In the data below, how many lines contain the string "will"? Reply with the number only.

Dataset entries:
:::
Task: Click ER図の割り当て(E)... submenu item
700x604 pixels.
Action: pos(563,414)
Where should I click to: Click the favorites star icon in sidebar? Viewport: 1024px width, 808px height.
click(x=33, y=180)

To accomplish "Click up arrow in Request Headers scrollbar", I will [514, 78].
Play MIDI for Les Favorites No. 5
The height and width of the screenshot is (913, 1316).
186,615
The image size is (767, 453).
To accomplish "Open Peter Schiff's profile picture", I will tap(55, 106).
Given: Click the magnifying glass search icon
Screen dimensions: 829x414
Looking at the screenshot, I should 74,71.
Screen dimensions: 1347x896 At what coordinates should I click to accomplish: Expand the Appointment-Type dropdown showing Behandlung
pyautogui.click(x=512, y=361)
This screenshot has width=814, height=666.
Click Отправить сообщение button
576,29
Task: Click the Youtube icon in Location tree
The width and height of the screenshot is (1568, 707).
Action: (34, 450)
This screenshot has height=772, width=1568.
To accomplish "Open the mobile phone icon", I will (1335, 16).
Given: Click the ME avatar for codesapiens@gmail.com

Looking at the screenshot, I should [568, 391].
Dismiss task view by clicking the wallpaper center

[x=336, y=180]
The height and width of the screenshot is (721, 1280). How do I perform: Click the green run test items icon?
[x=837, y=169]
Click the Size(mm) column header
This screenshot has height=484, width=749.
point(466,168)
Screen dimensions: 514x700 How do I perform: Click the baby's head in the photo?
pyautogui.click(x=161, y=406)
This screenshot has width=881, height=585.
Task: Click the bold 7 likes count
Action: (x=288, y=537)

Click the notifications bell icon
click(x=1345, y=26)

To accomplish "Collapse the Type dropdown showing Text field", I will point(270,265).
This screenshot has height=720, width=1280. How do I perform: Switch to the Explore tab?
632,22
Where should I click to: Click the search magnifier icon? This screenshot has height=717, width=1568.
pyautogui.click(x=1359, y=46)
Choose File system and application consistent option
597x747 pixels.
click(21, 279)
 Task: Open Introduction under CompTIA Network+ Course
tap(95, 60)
:::
> **THE ANSWER**:
4